REPROCELL Europe’s CSO Professor Stefan Przyborski will giving the keynote address on 3D cell culture at this year’s SMi 4th Annual Conference London, UK. There Prof Przyborski will also be showcasing REPROCELL’s range of Alvetex products for 3D cell culture.
From the Conference Overview
“Cell Culture in an important tool for research and development within the life science industry. The global 3D Cell Culture Market market is valued at USD 1069.28 Million and is expected to grow with a CAGR of 25.31% over the forecast period. Researchers globally are realizing the potential of 3D cell culture for various applications, including models for personalized medicine, complex and multi-cell type models, translation and clinical and industrial applications.
“Over the past few years, 3D Cell Culture has gained momentum within the pharmaceutical industry due to the benefits that this model offers for in vitro applications patient-derived tissues, drug discovery, predictivity and validation, and safety and toxicity.

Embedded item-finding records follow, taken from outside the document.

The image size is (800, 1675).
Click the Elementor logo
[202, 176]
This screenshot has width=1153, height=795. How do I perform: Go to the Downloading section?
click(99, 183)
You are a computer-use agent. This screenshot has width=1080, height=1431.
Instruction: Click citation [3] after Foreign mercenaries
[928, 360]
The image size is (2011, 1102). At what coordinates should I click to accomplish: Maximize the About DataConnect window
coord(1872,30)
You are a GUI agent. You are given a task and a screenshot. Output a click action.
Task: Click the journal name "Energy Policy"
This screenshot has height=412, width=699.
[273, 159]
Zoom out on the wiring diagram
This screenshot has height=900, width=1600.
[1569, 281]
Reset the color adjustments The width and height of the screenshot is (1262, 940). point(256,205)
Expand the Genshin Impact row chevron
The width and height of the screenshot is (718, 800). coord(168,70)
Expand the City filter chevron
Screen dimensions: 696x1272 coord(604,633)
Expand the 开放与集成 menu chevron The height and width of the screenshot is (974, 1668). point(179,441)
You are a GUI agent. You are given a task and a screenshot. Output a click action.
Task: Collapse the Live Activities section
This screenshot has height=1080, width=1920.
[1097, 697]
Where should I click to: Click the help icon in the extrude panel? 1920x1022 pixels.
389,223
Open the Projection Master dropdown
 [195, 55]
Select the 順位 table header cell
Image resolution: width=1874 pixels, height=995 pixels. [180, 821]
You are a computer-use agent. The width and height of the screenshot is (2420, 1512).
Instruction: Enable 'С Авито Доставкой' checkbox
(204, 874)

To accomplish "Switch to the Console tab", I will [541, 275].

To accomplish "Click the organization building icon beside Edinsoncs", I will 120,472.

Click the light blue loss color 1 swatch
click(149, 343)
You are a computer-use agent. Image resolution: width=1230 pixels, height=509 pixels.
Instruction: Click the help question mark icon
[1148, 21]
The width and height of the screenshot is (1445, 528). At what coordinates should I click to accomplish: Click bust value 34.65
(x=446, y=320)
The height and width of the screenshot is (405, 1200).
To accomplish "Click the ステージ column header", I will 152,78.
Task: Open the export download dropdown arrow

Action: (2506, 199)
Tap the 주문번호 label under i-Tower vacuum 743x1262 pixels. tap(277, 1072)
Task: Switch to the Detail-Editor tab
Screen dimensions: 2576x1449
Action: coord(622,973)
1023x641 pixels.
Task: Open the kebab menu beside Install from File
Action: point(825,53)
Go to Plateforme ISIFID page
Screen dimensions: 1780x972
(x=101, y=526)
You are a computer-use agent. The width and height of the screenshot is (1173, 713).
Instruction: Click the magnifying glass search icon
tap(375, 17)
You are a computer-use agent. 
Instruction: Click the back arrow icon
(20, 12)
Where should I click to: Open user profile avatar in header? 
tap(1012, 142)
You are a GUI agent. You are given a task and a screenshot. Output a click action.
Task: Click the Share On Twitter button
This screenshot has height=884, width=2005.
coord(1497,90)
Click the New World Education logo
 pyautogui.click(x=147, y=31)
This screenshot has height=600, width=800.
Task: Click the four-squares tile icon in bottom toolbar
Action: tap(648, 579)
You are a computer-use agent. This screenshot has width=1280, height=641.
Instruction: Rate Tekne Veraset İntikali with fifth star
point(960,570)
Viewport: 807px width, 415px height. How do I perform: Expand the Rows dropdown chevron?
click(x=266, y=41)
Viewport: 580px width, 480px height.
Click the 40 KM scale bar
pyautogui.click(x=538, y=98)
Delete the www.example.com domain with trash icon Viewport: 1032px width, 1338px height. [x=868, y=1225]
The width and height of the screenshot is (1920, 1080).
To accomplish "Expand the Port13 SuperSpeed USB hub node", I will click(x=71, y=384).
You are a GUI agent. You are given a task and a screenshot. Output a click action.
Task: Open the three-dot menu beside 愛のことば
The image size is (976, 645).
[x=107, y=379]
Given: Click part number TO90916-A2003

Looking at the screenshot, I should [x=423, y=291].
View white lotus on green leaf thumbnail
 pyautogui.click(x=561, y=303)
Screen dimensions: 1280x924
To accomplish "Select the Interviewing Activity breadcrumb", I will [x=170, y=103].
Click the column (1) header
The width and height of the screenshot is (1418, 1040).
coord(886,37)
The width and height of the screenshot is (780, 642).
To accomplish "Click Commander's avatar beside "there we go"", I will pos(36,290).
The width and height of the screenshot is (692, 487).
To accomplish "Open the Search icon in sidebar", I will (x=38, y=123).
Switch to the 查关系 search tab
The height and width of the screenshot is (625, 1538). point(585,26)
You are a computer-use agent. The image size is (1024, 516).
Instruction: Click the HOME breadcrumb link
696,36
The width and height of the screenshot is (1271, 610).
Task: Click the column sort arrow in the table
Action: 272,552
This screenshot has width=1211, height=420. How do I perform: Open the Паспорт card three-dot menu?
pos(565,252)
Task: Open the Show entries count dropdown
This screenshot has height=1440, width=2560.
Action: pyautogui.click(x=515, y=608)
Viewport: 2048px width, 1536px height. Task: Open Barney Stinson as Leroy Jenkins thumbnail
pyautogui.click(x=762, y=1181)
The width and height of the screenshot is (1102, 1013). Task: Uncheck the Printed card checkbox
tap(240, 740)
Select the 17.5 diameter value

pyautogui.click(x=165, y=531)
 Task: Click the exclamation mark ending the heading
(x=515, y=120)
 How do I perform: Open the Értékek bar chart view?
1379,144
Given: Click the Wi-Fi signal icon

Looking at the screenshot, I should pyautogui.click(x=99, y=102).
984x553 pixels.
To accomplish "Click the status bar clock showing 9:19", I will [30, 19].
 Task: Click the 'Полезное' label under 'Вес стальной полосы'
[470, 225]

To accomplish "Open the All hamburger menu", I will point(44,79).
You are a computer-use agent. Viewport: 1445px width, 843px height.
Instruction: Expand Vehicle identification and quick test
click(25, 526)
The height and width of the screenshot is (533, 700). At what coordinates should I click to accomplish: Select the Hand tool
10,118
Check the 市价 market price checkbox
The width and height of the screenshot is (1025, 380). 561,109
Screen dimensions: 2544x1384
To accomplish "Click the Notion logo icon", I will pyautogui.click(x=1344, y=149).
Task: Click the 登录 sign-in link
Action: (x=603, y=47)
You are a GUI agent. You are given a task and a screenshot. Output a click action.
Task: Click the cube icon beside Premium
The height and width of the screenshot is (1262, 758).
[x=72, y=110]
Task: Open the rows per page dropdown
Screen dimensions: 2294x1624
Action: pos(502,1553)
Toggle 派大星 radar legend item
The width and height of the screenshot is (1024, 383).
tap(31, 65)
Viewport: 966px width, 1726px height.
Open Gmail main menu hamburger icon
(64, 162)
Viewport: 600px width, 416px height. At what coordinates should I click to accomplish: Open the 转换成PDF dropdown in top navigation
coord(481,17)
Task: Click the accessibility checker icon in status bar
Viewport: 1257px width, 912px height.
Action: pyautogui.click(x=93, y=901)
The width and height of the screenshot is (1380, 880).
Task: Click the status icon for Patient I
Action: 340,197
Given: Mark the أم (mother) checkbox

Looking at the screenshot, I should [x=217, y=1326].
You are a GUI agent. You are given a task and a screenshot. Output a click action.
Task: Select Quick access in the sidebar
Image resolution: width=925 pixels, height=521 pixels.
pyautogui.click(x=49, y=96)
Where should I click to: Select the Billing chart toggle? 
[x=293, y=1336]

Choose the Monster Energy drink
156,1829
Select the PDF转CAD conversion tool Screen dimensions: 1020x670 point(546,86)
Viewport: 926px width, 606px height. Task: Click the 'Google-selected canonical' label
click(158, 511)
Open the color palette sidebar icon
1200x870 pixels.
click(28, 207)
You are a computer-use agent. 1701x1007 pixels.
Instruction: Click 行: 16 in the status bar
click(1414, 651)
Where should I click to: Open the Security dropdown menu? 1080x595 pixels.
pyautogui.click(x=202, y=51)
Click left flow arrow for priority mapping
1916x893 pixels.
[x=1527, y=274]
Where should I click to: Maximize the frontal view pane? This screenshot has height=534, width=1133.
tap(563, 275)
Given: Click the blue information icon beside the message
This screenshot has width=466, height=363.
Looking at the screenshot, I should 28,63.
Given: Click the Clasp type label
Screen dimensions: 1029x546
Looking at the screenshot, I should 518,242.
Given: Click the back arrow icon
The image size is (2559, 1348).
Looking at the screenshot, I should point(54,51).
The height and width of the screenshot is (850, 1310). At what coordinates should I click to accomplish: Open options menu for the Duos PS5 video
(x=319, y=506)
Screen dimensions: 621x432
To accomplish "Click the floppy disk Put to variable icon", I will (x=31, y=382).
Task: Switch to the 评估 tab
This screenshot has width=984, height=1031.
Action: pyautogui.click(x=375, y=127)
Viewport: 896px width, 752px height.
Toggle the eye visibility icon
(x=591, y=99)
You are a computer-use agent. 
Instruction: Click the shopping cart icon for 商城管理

“SMi’s 3D Cell Culture conference will explore advances of organ and lab-on-a-chip, microphysiological systems, applications of technology and case studies, imaging, high throughput screening and advances in 3D cell culture models which make up core components within the 3D Cell Culture field.”
Growth of mammalian cells in 3D has been practiced for many decades using various materials and approaches. The Alvetex membrane was originally pioneered in the laboratory of Professor Stefan Przyborski at Durham University (UK).
Prof Przyborski’s interdisciplinary research at the boundaries of physical chemistry and biology led to the development of Alvetex in the late 1990’s and the foundation of Reinnervate Corporation in 2002. Reinnervate commercialized Alvetex and generated significant amounts of data which was published extensively in peer-reviewed journals, exemplifying the use of Alvetex in multiple applications with many cell types. Alvetex was voted one of the Top 100 Innovative Products of 2011 at the RandD 100 Awards and was named among the winners of The Scientist magazine’s “Top 10 Life Science Innovations of 2010”.